> _Document extract_:
○ ○ ○ ○ ○ ○ ○

Household chemicals: Cleaners, make-up, medicine, and garden/lawn supplies can be very toxic to both people and pets. Dogs and cats are curious and get bored with long hours alone, so will chew on anything. Keep all household chemicals locked or up on a higher shelf than a child or a pet can reach!
Traffic: Dogs and cats do not understand moving vehicles and can be killed by them. Keep your pets on a leash when near traffic! Most dogs can learn to avoid cars, but it takes time and training.
Identification: Your pet's name and your telephone number should be on your pet's collar. The current rabies tag should also be attached to the collar. A slide- on flat ID band is great. Or buy a plastic name tag, to keep from having the maddening "clank" of metal tag against metal tag right under your pet's ears.
Wandering: Many people keep their dogs at home by putting them on chains or ropes. Three tragic occurrences can happen to your dog on a chain: 1) your dog can wrap himself around the doghouse, a tree, or pole and become immobile. While trying to free herself, your dog could become choked and die. Or your dog could be unable to reach water on a hot summer day, and become dehydrated 2) your dog cannot get away from a wandering vicious dog and can be maimed or killed in a fight 3) your dog could be stolen by a human!
- If you must tether your dog while you are at work, set up a cable 5 feet high between two trees and then clip your dog’s leash to that run. Show him/her how to move back and forth between the trees.
- Cats will climb fences and get free from a yard. To deter climbing out, try adding a foot of fence that is slanted inward.
- Dogs and cats that are spayed or neutered AND have people who spend time daily with them will usually stay close to home.
Food dangers: Chocolate, raisins, and onions are bad for your pets. Also, moldy food can sicken your pet. Keep pet food in a cool, dry place and empty out any moldy food from your pet’s bowl.
Claws: Cats need all their claws to defend themselves from dogs or coyotes. Removing claws also causes mental stress on cats, because they have lost a defense mechanism they were born with and they have lost the joy of climbing! Declawing removes the first knuckle of the toe, not just the claw.
Rabies: is a serious disease, which is caused by a bite from a wild rabid animal. Protect your pet with a yearly rabies vaccination.

○ ○ ○ ○ ○ ○ ○

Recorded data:
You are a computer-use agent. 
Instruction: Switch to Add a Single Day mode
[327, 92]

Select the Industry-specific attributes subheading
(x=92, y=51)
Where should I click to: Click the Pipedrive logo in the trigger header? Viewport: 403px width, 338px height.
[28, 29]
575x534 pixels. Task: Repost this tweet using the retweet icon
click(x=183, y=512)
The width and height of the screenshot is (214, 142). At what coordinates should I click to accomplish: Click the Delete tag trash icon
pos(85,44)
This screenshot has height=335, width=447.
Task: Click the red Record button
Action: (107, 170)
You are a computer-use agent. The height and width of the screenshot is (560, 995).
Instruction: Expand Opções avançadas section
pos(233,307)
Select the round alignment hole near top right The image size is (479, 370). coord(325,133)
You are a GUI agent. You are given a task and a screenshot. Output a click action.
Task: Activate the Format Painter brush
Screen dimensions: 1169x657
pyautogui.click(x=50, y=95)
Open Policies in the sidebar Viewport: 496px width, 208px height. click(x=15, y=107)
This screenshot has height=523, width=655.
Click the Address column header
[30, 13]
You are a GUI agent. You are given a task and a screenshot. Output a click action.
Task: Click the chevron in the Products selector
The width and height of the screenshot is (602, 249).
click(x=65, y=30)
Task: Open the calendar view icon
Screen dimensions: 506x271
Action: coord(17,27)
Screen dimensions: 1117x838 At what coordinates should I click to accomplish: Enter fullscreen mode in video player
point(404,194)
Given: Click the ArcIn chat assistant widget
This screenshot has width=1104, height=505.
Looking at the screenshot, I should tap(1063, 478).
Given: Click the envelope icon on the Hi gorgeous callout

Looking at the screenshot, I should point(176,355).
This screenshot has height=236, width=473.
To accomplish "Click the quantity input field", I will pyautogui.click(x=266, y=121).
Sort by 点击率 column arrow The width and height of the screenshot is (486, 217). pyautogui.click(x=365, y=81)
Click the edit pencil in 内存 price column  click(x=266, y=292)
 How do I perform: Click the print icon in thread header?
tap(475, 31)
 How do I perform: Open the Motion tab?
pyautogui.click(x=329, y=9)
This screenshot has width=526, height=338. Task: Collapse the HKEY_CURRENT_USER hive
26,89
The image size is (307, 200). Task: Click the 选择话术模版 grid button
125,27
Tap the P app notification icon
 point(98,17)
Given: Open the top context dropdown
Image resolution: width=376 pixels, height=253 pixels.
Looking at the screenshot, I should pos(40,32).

○ ○ ○ ○ ○ ○ ○

Quote the pet safety text from "Wandering: Many people" to "by a human!", word for word.

Wandering: Many people keep their dogs at home by putting them on chains or ropes. Three tragic occurrences can happen to your dog on a chain: 1) your dog can wrap himself around the doghouse, a tree, or pole and become immobile. While trying to free herself, your dog could become choked and die. Or your dog could be unable to reach water on a hot summer day, and become dehydrated 2) your dog cannot get away from a wandering vicious dog and can be maimed or killed in a fight 3) your dog could be stolen by a human!